Ces processus sont facilités par une population canadienne, diversifiée dans ses origines, internationaliste dans ses perspectives, et particulièrement bien connectée au-delà des frontières du pays. Les plus grandes villes du Canada se font de plus en plus le miroir de la diversité de la population mondiale.

La diversité constitue l'un des atouts majeurs pour le Canada dans le nouveau paysage diplomatique du siècle qui s'en vient. Le défi le plus important pour le Canada sera de bien utiliser cet atout, avec sagesse et circonspection.

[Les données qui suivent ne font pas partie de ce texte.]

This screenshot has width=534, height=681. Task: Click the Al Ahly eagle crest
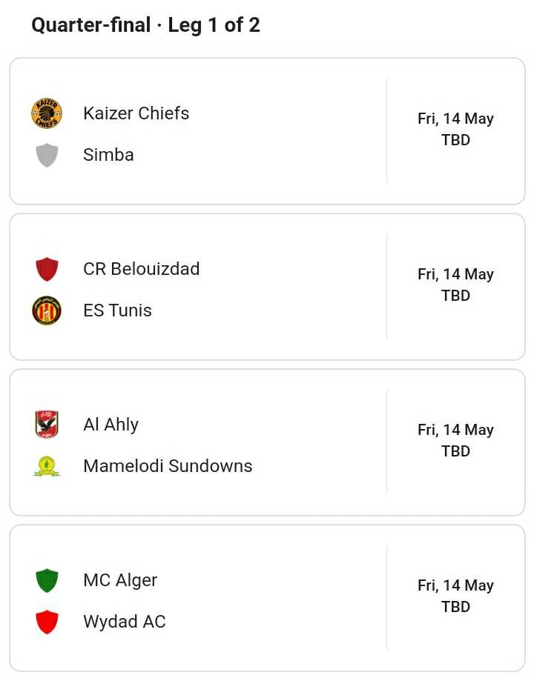(x=47, y=425)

Au milieu de la cacophonie ambiante, nos chefs d'orchestre devront faire le choix, dans un vaste répertoire musical, des partitions qui représentent le mieux notre Histoire, nos compétences et nos valeurs, pour préparer un programme intègre et cohérent. Ils devront coordonner les musiciens à l'intérieur et à l'extérieur du pays, et s'assurer que chacun fournisse les meilleurs instruments au concert, pour ensuite diriger l'orchestre. L'orchestration de la politique au cours du prochain siècle sera bien plus ardue qu'elle ne l'a été au précédent, mais si les chefs d'orchestres s'y prennent bien, les Canadiens, comme les autres, prêteront une oreille attentive au concert.  Il se peut qu'ils n'aiment pas toujours la musique, mais ils auront du respect pour la performance.